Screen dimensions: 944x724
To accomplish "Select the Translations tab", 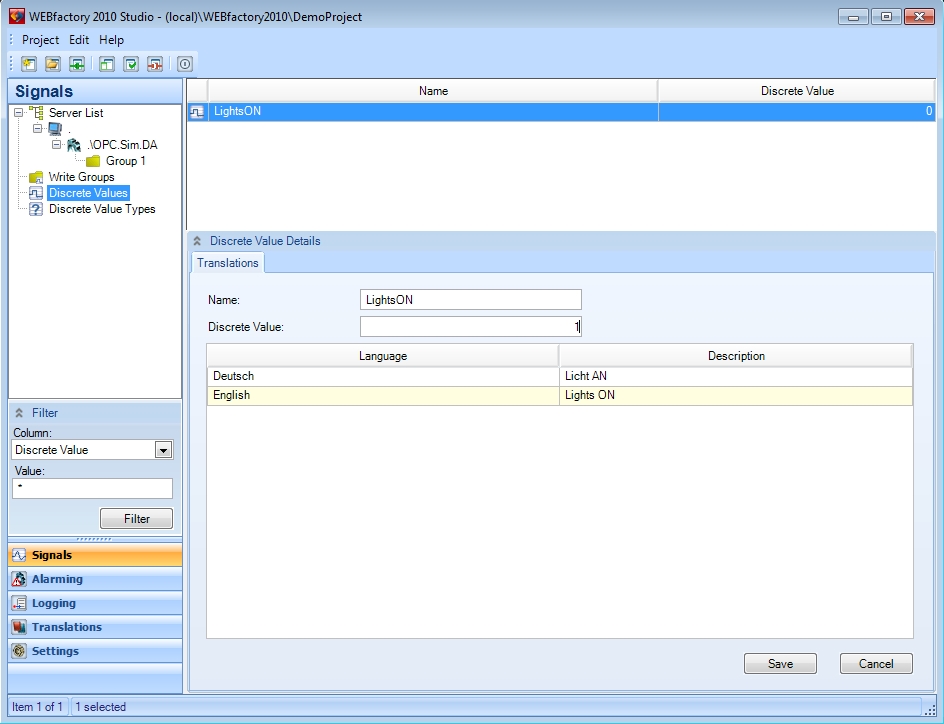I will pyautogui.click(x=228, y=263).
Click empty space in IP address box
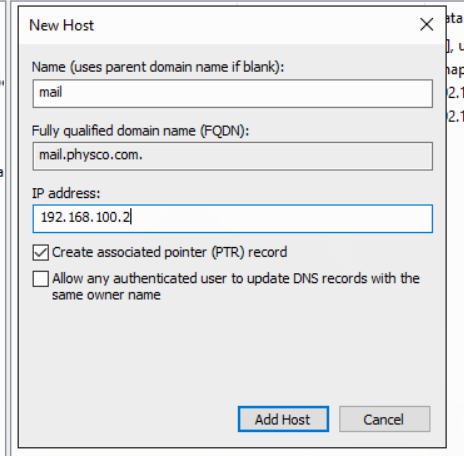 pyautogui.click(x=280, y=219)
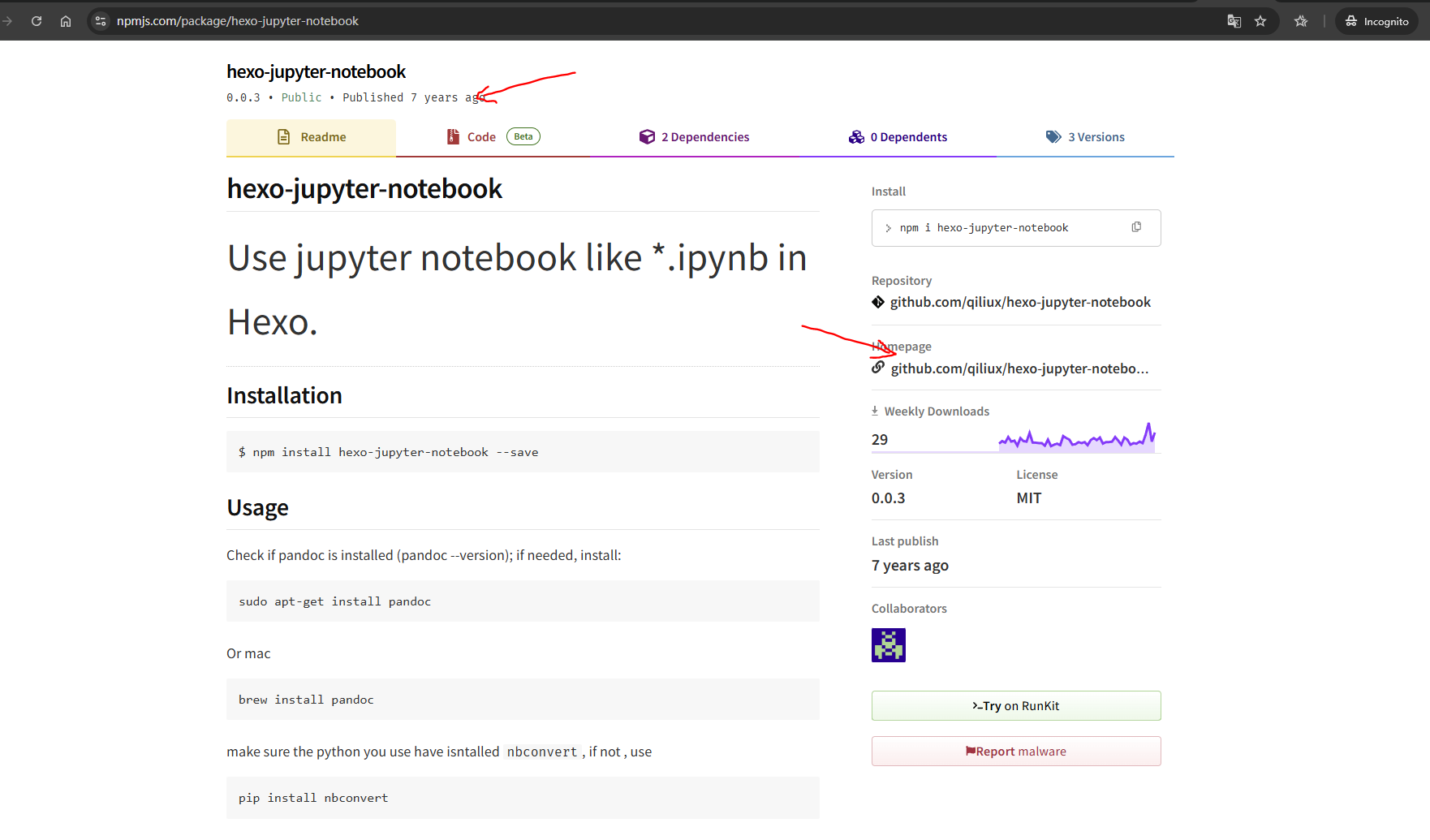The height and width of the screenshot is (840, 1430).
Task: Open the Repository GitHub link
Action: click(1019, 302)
--
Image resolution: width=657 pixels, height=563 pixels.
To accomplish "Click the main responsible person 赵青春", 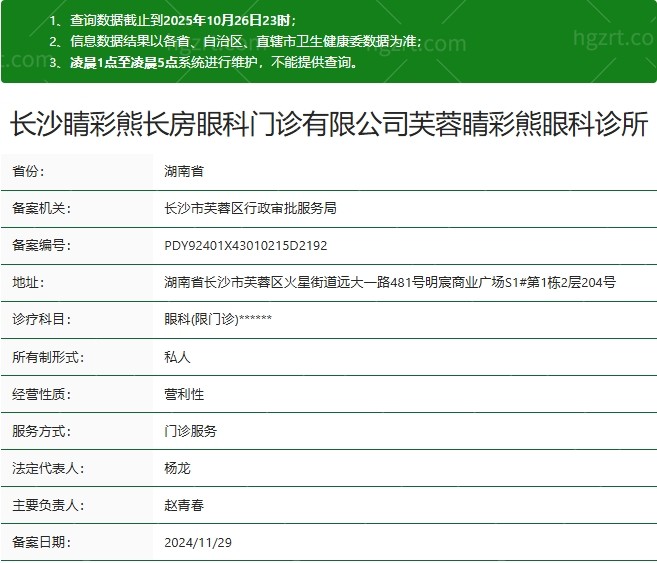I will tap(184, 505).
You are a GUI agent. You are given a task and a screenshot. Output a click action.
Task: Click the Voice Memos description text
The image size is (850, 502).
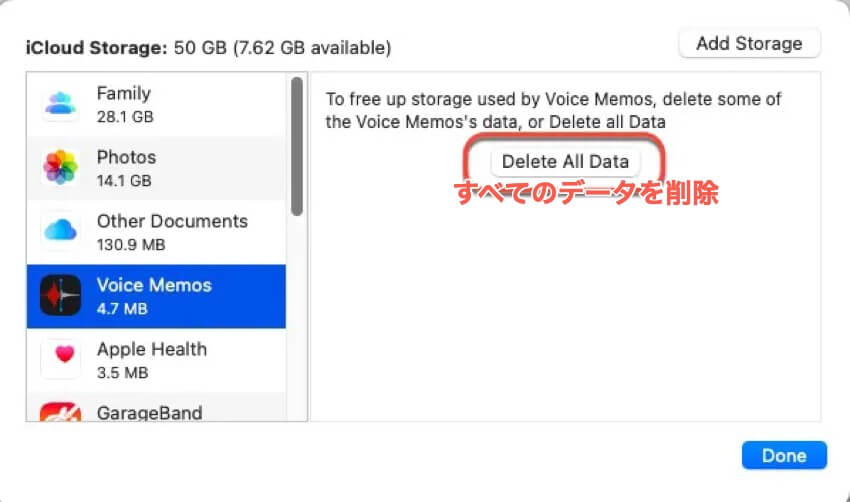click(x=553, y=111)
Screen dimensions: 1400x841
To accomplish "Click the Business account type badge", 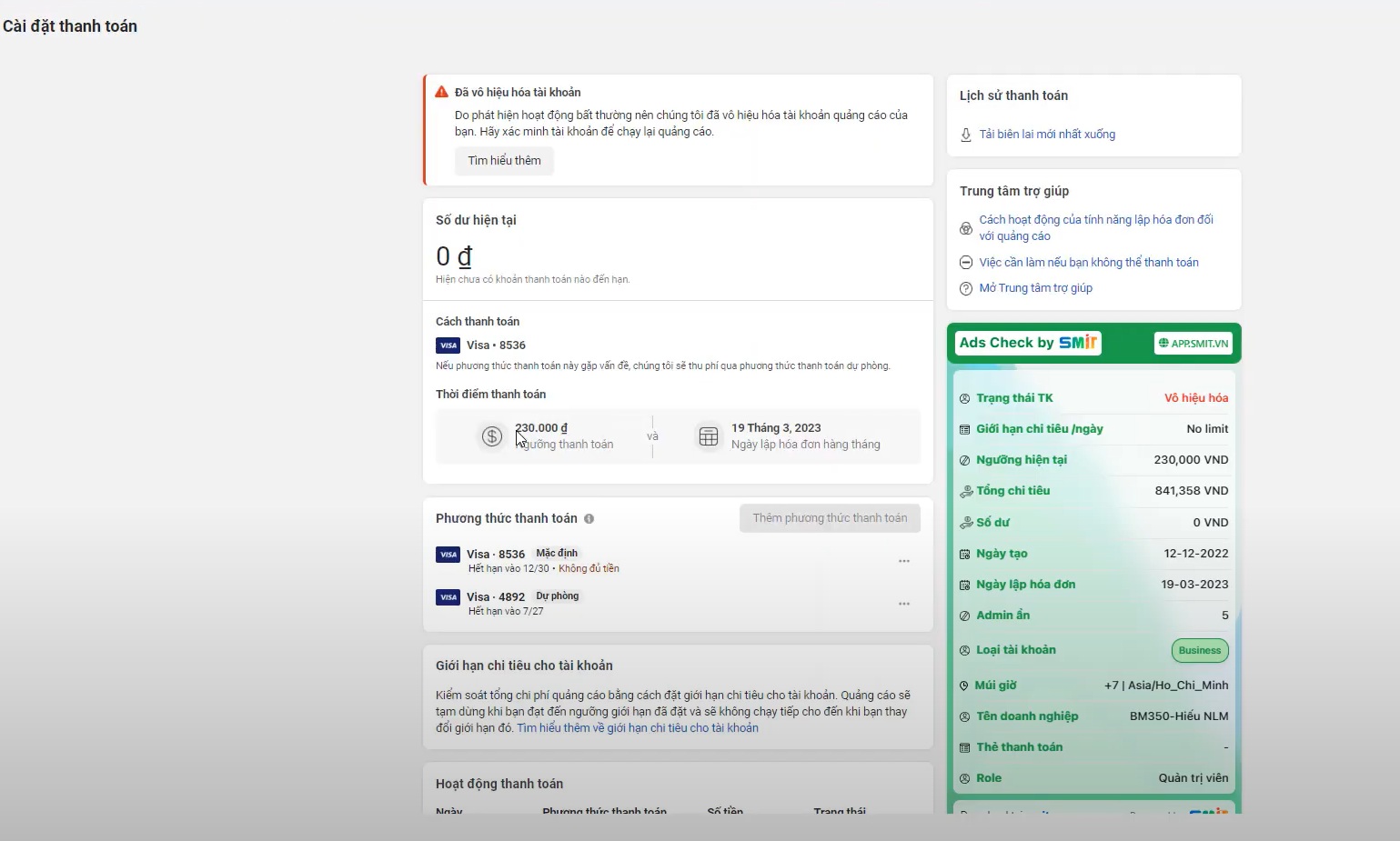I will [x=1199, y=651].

Problem requirements: From the listing above, pick out each line where the word "dimensions" appears.

Answer space:
Screen dimensions: 944x724
Screen dimensions: 1400x841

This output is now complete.